On Friday the benchmark S&P/ASX 200 (INDEX ASX: XJO) index fell 0.9%, and JB Hi-Fi Limited (ASX: JBH) shares slumped 4.6 %. This makes a total fall in just over one month since the Federal budget of 9.8%.
On Thursday JB Hi-Fi failed to meet expectations for FY2014 total sales. They were forecast to increase by around 5.3% versus prior guidance of 6%-8%. However, prior guidance for net profit after tax (NPAT) was only achieved by lifting gross margins and reducing costs.
In a prior article I warned that the company may not be immune to a further deterioration in consumer spending. This has already afflicted fellow discretionary retailers including the Reject Shop Ltd (ASX: TRS), Pacific Brands Limited (ASX: PBG) and Flight Centre Travel Group Ltd (ASX: FLT).

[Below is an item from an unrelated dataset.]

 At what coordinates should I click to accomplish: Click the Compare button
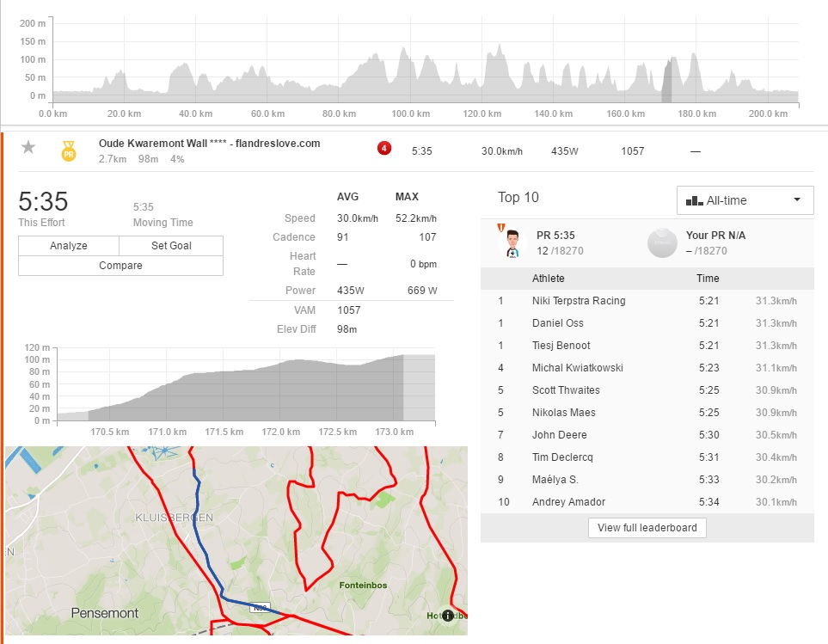pos(120,266)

Other downside risks for JB Hi-Fi may be increased competition on price or product range. Also, online competition may contribute to ongoing deflationary pressures (more discounting). This would be exacerbated by a rising Aussie dollar.
Other potential casualties in the retail space are Harvey Norman Holdings Limited (ASX: HVN) and Myer Holdings Ltd (ASX: MYR). Also at risk are major landlords, such as the domestic retail-focused Westfield Retail Trust (ASX: WRT) and FED CNTRES STAPLED (ASX: FDC), that specialises in the ownership and management of Australian shopping centres.

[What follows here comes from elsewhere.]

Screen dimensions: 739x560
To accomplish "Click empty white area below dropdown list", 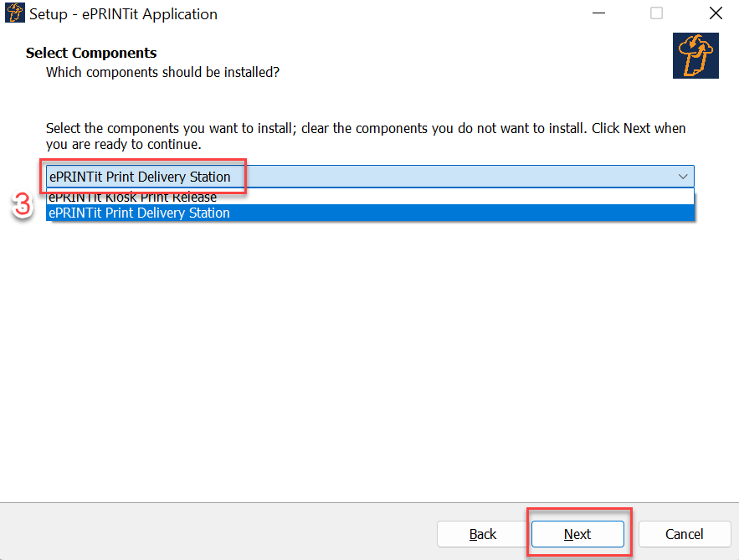I will pos(368,352).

While JB Hi-Fi is the outstanding company in the discretionary retail sector, the question really should be whether investing in a sector with such headwinds is wise. Retail stocks such as Woolworths Limited (ASX: WOW) and Wesfarmers Ltd (ASX: WES) may be more appropriate medium-to-long term investments as they sell essential food items.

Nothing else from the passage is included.